Task requirements = Copy the stretch of the listing from the line containing "The height and width of the screenshot is (501, 661)." through the end of the listing, both ends included, with every line reproduced unchanged.

Records for processing =
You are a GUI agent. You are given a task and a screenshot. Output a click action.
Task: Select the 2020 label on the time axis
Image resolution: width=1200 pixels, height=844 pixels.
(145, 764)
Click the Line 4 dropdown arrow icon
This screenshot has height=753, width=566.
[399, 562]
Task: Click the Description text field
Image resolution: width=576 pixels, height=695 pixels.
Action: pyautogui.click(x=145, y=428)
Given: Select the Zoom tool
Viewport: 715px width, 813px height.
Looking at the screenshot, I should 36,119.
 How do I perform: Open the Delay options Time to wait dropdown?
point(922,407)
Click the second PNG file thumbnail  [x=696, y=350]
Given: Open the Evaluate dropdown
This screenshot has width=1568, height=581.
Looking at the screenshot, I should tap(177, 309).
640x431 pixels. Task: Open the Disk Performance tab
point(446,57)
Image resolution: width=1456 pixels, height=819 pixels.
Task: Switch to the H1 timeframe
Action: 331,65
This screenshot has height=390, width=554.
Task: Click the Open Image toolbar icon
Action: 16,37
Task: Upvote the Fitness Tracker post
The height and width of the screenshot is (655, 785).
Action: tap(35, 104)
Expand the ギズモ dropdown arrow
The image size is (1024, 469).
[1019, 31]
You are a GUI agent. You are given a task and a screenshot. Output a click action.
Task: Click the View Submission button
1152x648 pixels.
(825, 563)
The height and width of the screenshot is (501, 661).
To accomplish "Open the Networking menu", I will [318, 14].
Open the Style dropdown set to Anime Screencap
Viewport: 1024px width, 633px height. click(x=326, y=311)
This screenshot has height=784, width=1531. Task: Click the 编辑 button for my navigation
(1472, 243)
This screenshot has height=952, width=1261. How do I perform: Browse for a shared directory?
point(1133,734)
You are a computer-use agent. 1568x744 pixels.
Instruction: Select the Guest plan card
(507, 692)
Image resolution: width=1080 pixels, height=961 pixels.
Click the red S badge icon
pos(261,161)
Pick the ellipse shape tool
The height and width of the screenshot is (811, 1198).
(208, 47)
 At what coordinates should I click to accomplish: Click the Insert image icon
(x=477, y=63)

Solution =
The height and width of the screenshot is (501, 661).
To accomplish "Open the Networking menu", I will [318, 14].
Open the Style dropdown set to Anime Screencap
Viewport: 1024px width, 633px height. click(x=326, y=311)
This screenshot has height=784, width=1531. Task: Click the 编辑 button for my navigation
(1472, 243)
This screenshot has height=952, width=1261. How do I perform: Browse for a shared directory?
point(1133,734)
You are a computer-use agent. 1568x744 pixels.
Instruction: Select the Guest plan card
(507, 692)
Image resolution: width=1080 pixels, height=961 pixels.
Click the red S badge icon
pos(261,161)
Pick the ellipse shape tool
The height and width of the screenshot is (811, 1198).
(208, 47)
 At what coordinates should I click to accomplish: Click the Insert image icon
(x=477, y=63)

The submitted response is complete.